Global investors snapped up a record 89.6 million one ounce silver coins in 2015, according to USAGOLD’s annual survey of global bullion coin sales, and the strong demand has continued at a comparable pace in 2016. The U.S. Mint reports sales of just over 30 million one-ounce silver American Eagles thus far this year with another big demand pick-up in October.  American Eagle sales are just one component of our four coin annual grouping and a bellwether for the rest of the global market. We suspect that once we compile the statistics from the four top mints for 2016, the chart will show volumes approaching the record performance of last year.

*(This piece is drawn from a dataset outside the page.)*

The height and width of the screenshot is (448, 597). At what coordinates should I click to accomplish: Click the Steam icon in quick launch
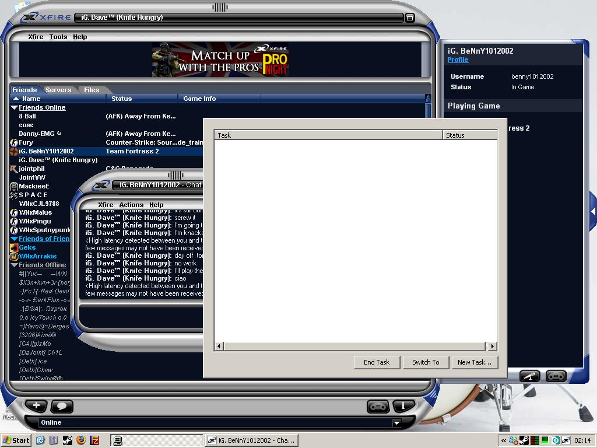tap(67, 440)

As you can see by the chart immediately below, China has put its foot on the accelerator with respect to its silver purchases – a development widely neglected by the financial media. Take a look at the ramp-up of physical demand in China over the past two years (bottom bar chart). China’s quiet, nascent interest gives credence to silver’s graduation from commodity status to a monetary metal utilized by many investors as an asset of last resort, i.e., the other metal, besides gold, that separates itself from the pack as an asset that is not someone else’s liability. China, the largest single source of silver demand in Asia, is buying silver as a means to augmenting its attention-grabbing gold acquisition program.

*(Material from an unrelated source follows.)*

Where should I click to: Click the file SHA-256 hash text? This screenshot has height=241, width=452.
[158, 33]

This commentary by Mike Kosares over at usagold.com showed up on their website yesterday.  Of course Mike makes no mention of the ugly short positions in both silver and gold in the COMEX futures market, nor does he mention the fact that silver analyst Ted Butler puts JPMorgan’s physical silver stash well north of 500 million troy ounces.  He also states that “strong demand has continued at a comparable pace in 2016“.  This is demonstrably false, as John Q. Public as been M.I.A. in the retail silver market, except for the odd buying spurt, everywhere in North America for a very long time.  But retail demand has certainly shown signs of strengthening just recently.  I thank Scott Otey for pointing it out — and another link to it is here.

Silver Krugerrands By South African Mint Coming Soon – New Source Of Demand For Silver Coins

As interest in silver investment expands throughout the world, the South African Mint will produce its first Silver Krugerrand (1 oz) which will be released this month.

As reported by Steve St. Angelo on silverseek.com:

“This is quite remarkable as the South African Mint has been producing Gold Krugerrands since 1967.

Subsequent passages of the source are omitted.